TEXT PASSAGE
===
Dr Raynes gave evidence that during the period 2000 to 2002 he was contracted to work as a Project Officer, Aboriginal Access at State Records. In November 2001, he sought and was granted the right to access and copy relevant information for the records of the Aborigines Department and Aborigines Protection Board held at State Records. He wanted this access for the purpose of his private research into the administration of the Aborigines Department under William Penhall, Chief Protector and Secretary of the Aborigines Protection Board from 1939 to 1953. Dr Raynes undertook the research in furtherance of his academic and professional career as a writer and historian.
It was during the course of this research that Dr Raynes obtained access to documents 19 and 20 in the above-mentioned list. On 18 March 2005, Dr Raynes published an article in the Adelaide Review entitled: “Did SA Aborigines’ last Chief Protector go beyond the law?” in which he referred to those documents and their contents:
The Aborigines Department in Adelaide, in removing Aboriginal children from their families during the 1940s and 1950s, may not have acted within the law. This is the way evidence is pointing as a result of my extensive research into the correspondence of the Aborigines Department in Adelaide under William Richard Penhall the last Chief Protector of Aborigines in South Australia and the head of the department from 1939 to 1953.
…
In 1951, Penhall wrote: “The Aborigines Protection Board has no power or authority to remove children from their mothers, and in fact have never done so. Whenever children of aboriginal descent in South Australia are neglected or ill-treated, action is always taken by the Children’s Welfare Department in the same way as that department deals with neglected white children. A number of children are placed in special institutions by the Board for training, but this is only done with the consent of the parents.”
===
TASK
From the passage on Dr Raynes's research, extract word for word the part that begins with "It was during" and ends with "department from 1939 to 1953.".

DATA SEGMENT
===
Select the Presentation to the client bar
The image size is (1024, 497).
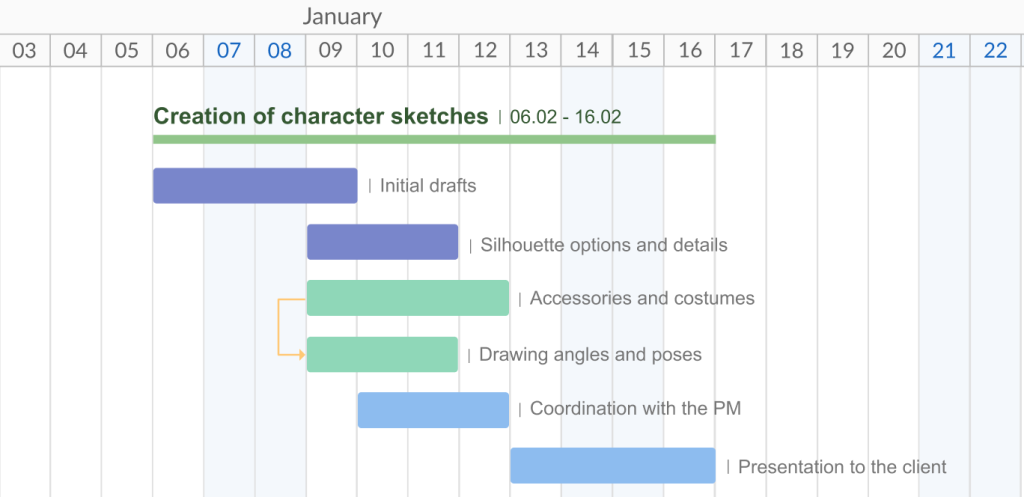(x=612, y=466)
===
EXPECTED ANSWER
It was during the course of this research that Dr Raynes obtained access to documents 19 and 20 in the above-mentioned list. On 18 March 2005, Dr Raynes published an article in the Adelaide Review entitled: “Did SA Aborigines’ last Chief Protector go beyond the law?” in which he referred to those documents and their contents:
The Aborigines Department in Adelaide, in removing Aboriginal children from their families during the 1940s and 1950s, may not have acted within the law. This is the way evidence is pointing as a result of my extensive research into the correspondence of the Aborigines Department in Adelaide under William Richard Penhall the last Chief Protector of Aborigines in South Australia and the head of the department from 1939 to 1953.